I’m having an issue getting a host to host GPU to GPU RDMA working correctly.
I’m setup at the ibverbs/cmverbs level.
My RDMA transaction starts by the client sending an IBV_WR_SEND request with the buffer information for the server to do a IBV_WR_RDMA_WRITE_WITH_IMM back of a much larger buffer (4kx4kx2).
The GPUs are just Quadros (K600) and the HCAs are VPI ConnectX-5s running Eth. As nearly as I can tell, the hardware should support this idea.
I can get a transfer to occur from the server host memory to the client gpu memory, but I cannot get either a gpu-gpu transfer to occur, or a transfer from server gpu memory to a client’s host memory to occur.
When transfering from the server gpu memory, what I see as a response from the IBV_WR_RDMA_WRITE_WITH_IMM is a wc failure on the server side of a local protection fault.
So basically I get that error anytime I try to do a transfer from the server gpu to a client, but not for server host memory to a client’s gpu memory. The layout is the same for the server host memory as it is for the server gpu memory (one just uses the cudaMalloc).

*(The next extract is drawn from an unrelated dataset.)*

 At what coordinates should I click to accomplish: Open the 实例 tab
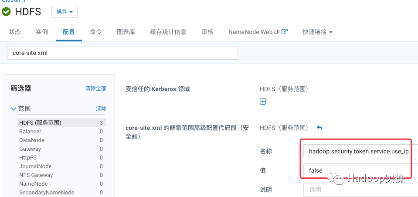[42, 32]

Software versions should all be up to date: RHEL 7.6, nv_peer_memory_1.0-8, cuda 10.1, OFED 4.6-1.09.1.1
Is there some configuration/setup item I’m missing when sourcing from a GPU memory vs the host memory? I’m just using cudaMalloc and an ibv_reg_mr call for the GPU version and posix_memalign and ibv_reg_mr for the host memory version.
Will this configuration work GPU-GPU? And if not, why would host-GPU work?